For the last week or so I've been engrossed in Matthew Fox's book, The Coming of the Cosmic Christ, a wonderful overview of Creation spirituality. I'm really loving the book, but every now and then the author says something that sends me spinning off on a tangent with memories of childhood, and then I realize that fifteen minutes have passed and I haven't read another word. But Fox's view of the spiritual interrelatedness of all things makes perfect sense to a person who picks up rocks and stones and brings them home. I have been doing this for years, and I can't tell you why -- but I have a whole collection of rocks from various places. I'm hardly a rock expert; I have no idea what they're made of, for example. All I can say is that it seemed important to pick them up and stick them in my pocket. I guess they speak to me in some way. I have a few on my desk, and they seem perfectly pleased to be here.

(I know, I know, you're all thinking, Man, she needs to get out more. Point taken!)

I guess that's why I love the language of the Psalms, where nature seems so conscious and alive.
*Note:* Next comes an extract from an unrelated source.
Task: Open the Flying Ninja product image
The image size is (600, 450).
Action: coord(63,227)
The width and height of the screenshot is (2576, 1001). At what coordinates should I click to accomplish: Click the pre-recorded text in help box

In the Psalm for tonight, Psalm 96, for example, we read:

Let the heavens rejoice, and let the earth be glad;
let the sea thunder and all that is in it;
let the field be joyful and all that is therein.

Then shall all the trees of the wood shout for joy
before the LORD when he comes,
when he comes to judge the earth.

I may just open the curtain here and take another look at Mars, my own personal Star of Bethlehem on this holy night, and wait (again) for Jesus.